La salida de Duarte, aunque justa y tardía, no resuelve, por desgracia, nada. Mientras a Duarte no se le atrape, se le juzgue y se le encarcele, además de por corrupción y asociación con el crimen organizado, por violaciones a derechos humanos y por haber llevado a Veracruz a un grado de criminalidad sin precedente; mientras no se enjuicie y se encarcele a todos aquellos funcionarios de su gobierno y de la pasada administración (incluido Fidel Herrera), el destino de Veracruz será el mismo de Guerrero con la salida de Ángel Aguirre, el encarcelamiento de José Luis Abarca y María de los Ángeles Pineda, y con las administraciones de sus sucesivos gobernadores, desde el interinato de Salvador Rogelio Ortega hasta la jefatura de Héctor Astudillo: la continuación del horror.
Lo que sucede en el país –y de lo cual es ejemplo el caso de Javier Duarte– muestra no sólo las profundas responsabilidades que la clase política tiene con la violencia, las violaciones a los derechos humanos y la criminalidad que nos azota.
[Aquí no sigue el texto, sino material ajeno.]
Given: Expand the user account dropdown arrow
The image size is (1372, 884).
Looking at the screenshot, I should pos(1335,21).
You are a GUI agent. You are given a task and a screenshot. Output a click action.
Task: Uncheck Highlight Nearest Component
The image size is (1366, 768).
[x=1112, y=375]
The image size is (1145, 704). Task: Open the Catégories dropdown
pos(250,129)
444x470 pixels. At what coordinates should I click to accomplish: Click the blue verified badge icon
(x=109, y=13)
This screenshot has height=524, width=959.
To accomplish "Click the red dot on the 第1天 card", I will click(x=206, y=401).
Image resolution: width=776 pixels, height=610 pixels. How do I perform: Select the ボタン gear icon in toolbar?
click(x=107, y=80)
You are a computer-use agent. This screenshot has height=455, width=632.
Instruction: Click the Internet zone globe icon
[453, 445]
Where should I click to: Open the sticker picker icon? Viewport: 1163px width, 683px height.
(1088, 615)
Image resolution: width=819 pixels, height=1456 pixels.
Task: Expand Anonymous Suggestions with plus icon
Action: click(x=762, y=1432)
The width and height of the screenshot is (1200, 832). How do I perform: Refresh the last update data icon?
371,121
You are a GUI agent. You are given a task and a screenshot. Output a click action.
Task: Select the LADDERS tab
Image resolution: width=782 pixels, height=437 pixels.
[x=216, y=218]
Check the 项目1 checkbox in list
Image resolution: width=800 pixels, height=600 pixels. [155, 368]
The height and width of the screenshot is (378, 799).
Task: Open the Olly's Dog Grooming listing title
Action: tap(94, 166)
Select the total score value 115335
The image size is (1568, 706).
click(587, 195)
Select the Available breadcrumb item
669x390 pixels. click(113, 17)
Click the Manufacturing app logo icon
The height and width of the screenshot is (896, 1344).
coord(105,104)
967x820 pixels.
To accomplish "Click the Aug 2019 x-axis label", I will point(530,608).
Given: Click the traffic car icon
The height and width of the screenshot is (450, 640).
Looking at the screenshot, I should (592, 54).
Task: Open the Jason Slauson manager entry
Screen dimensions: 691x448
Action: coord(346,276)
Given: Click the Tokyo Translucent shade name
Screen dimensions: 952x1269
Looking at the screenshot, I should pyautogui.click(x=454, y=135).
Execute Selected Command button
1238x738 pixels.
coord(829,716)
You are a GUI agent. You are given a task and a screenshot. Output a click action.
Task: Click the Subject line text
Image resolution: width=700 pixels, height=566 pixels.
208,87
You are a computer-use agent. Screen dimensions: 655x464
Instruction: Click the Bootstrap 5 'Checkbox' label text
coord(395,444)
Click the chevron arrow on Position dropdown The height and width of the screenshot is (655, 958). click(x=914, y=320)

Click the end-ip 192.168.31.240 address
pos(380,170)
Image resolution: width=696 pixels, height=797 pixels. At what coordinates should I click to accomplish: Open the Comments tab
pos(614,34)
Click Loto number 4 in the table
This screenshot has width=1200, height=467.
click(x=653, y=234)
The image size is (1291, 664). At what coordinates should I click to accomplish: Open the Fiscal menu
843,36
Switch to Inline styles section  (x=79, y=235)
Muestra también el poco interés que las autoridades tienen en resolver la tragedia. Creer, como ha sido la ancestral política del priismo y de las partidocracias contaminadas por él, que sostener a gobernadores y altos funcionarios criminales para conservar el poder y, después, cuando dejaron de ser rentables, simular castigarlos, resuelve un problema que compromete el destino entero de los seres humanos y de la vida social y política de la nación es pecar de imbecilidad, es creer que con una aspirina se erradica un cáncer virulento. Si en el pasado funcionó, hoy en día es muestra de la simulación criminal de nuestra clase política y de la necesidad que tiene el país de una refundación nacional. Continuar por la vía de las complicidades, de la simulación y de una justicia tardía y selectiva es llevar a México a una violencia y a un horror más extremos que, con un costo mayor e inimaginable de vidas, tardaremos generaciones en recomponer. Es mantener a la justicia secuestrada. “Los partidos políticos –dijo recientemente Tomás Calvillo (sinembargo.mx, 12 de octubre)– están atrapados y su lógica se acota al juego electoral. Si queremos que tenga sentido su quehacer se necesita una gran sacudida ciudadana, que evidencie el poder de la energía social para convertirse en parteaguas de un periodo donde la confusión, el miedo y la desesperanza pretenden convertirse en dominantes.”
Además opino que hay que respetar los Acuerdos de San Andrés, detener la guerra, liberar a José Manuel Mireles, a sus autodefensas y a todos los presos políticos, hacer justicia a las víctimas de la violencia, juzgar a gobernadores y funcionarios criminales, boicotear las elecciones, devolverle su programa a Carmen Aristegui y abrir las fosas de Jojutla.